Fix: `extract_vhack_grad.py`, `verify_vhack_heldout.py`, and `train.py` now all
use bf16 by default; `v_hack` artifacts save `{model, dtype, v_hack}` metadata;
`train.py` refuses legacy artifacts and checks exact module keys and per-module
rank before first generation.
Also removed a bad smoke convenience: zero-spread reward batches no longer get
random advantages. Dr.GRPO now correctly gives zero advantage when all group
rewards match, so logs cannot look healthy while training on reward-unrelated
noise.
Validated on the 24GB box:
- `just extract-vhack-smoke` via pueue task 73: bf16, 186 modules, 148,032
delta_S scalars, zero-norm=0.
- `just verify-vhack-smoke` via pueue task 74: `frac>0=0.952`, `mean=+0.355`,
`median=+0.363`, target pass.
- one-step canonical train probe via pueue task 75: loaded `out/v_hack_smoke.pt`
with key/rank match OK, completed without legacy artifact. Reward spread was
false and loss/cos/fired were zero, as expected after removing random advantages.

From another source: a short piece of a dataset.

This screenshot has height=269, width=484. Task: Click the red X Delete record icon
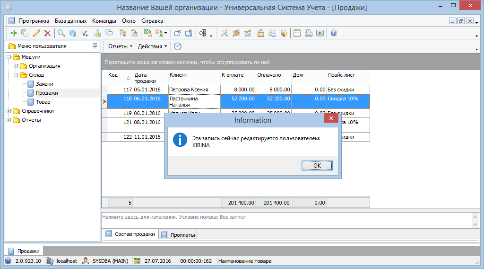47,33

For the 96GB machine, do not start `queue-full` blindly. First run one sequential
gate: `pueue add --immediate --follow -w "$PWD" -o 9 -l "why: gated full probe; resolve: extract+heldout pass, vanilla hacks, projected fires" -- just probe-full-seed 41`.
Only queue 3 seeds after the vanilla probe has nontrivial hack rate.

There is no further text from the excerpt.